Nie trzeba było się nigdzie spieszyć. Powietrze przesycone było wilgotnym zapachem iglastego lasu, słońce nieśmiało wygląda i zaprasza do spędzenia całego dnia na zewnątrz. Najwięcej trudu zajął zjazd po wilgotnych, mokrych kamykach. A potem to już – wiadomo – ruszamy w górę.
Passo Costalunga okazała się być taką przełęczą, że żeby do niej dojechać, trzeba było zrobić niewielki zjazd po długim trawersie. Dzisiaj zaczęliśmy od trochę niższej, niż wczoraj zdobyczy: 1753 m. Później jednak było jeszcze przyjemniej – dostaliśmy kawał prostego, równego zjazdu, na którym można było walić prosto przed siebie, nie zastanawiając się nad niczym.
Na głównej drodze pokonaliśmy kawałek w kierunku Passo Lavaze. Dziwiło mnie to bardzo, bo przełęcz, do której teraz zmierzaliśmy, miałem oznaczoną jako „Deutschhofen”. Po chwili wspinaczki wszystko się wyjaśniło: na przełęcz droga prowadzi w lewo, a my zasuwamy w prawo. Na samym początku uprzejmie przepuszczamy jeszcze ciężarówkę, która miała problem z rozpędzeniem się i nie chcieliśmy jej przeszkadzać. Później już zaczynamy się wspinać, nieliczne chmury powoli znikają, a już przy samej przełęczy wita nas widok nasyconej zieleni i pięknych wzgórz, prawie jak żywcem zdartych ze słynnej, windowsowej tapety.
Prawie udało się rozpocząć zjazd, ale bardzo szybko zatrzymałem się na jednym ze skrzyżowań, by dokładnie się przyjrzeć mapie. Głupio byłoby w końcu wracać kawał drogi pod górę. Gdy ustaliliśmy już, którędy trzeba zjeżdżać, zaczęliśmy zasuwać prosto przed siebie. Olaliśmy kilka zbędnych wahadeł, po długim trawersie zbocza stromymi serpentynami zacienionym, lesistym zboczem zjechaliśmy na dno szerokiej doliny. No i tu zrobiło się ładniej!
Temperatura momentalnie wzrosła do ponad 30 stopni, do tego słońce zaczęło naprawdę mocno grzać. Po obu stronach strome zbocza, przy drodze, tkwiły niekończące się sady z jabłoniami i winogronami poprzetykane kilkoma typowo południowymi miejscowościami, przed nami kawał równej drogi w kierunku Bolzano. Na widok takiego idealnie płaskiego fragmentu przypomniała mi się dolina którą rok wcześniej opuszczaliśmy Albanię. Tam też było tak ładnie.
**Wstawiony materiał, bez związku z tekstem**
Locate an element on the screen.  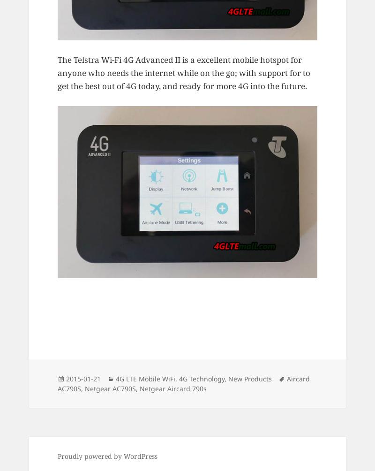
'Netgear Aircard 790s' is located at coordinates (173, 388).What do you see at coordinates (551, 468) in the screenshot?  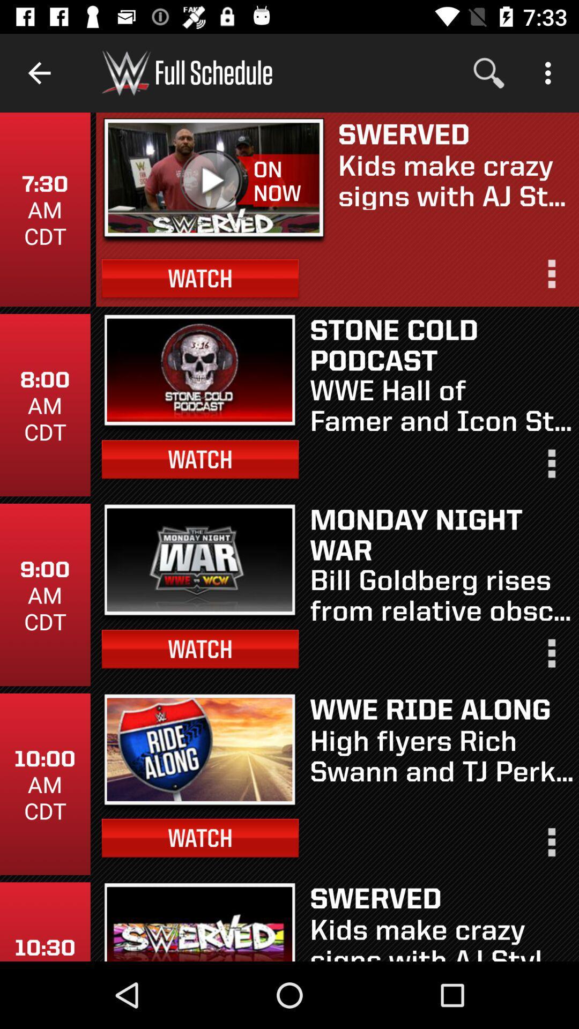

Droga prowadzi cały czas prawym zboczem, czasami pojawiają się znaki zakazu, wtedy grzecznie jedziemy przez centrum jakiejś miejscowości. W końcu trafiamy na dużą, kilkupasową ulicę i wielki napis „Bolzano”. A kawałek dalej inny, nieco mniejszy, z informacją o tym, ze miasto jest „Cyclist friendly”.
No to, kurwa, było.
Zaczęło się od gównianych DDR, które się łączyły, urywały, skręcały bezmyślnietak, że pierwsze z brzegu polskie miasteczko ma w tym więcej sensu. Dojechaliśmy gdzieś, gdzie przywitał nas zakaz wjazdu, skręciłem wobec tego w coś, co wyglądało jako droga techniczna. Tam też pojawił się zakaz, ale przemyślnie, dopiero po kilkuset metrach. Jechaliśmy więc dalej na wprost, wyjeżdżając na drogę bez zakazu, która po kilku metrach przeszła w drogę… z zakazem.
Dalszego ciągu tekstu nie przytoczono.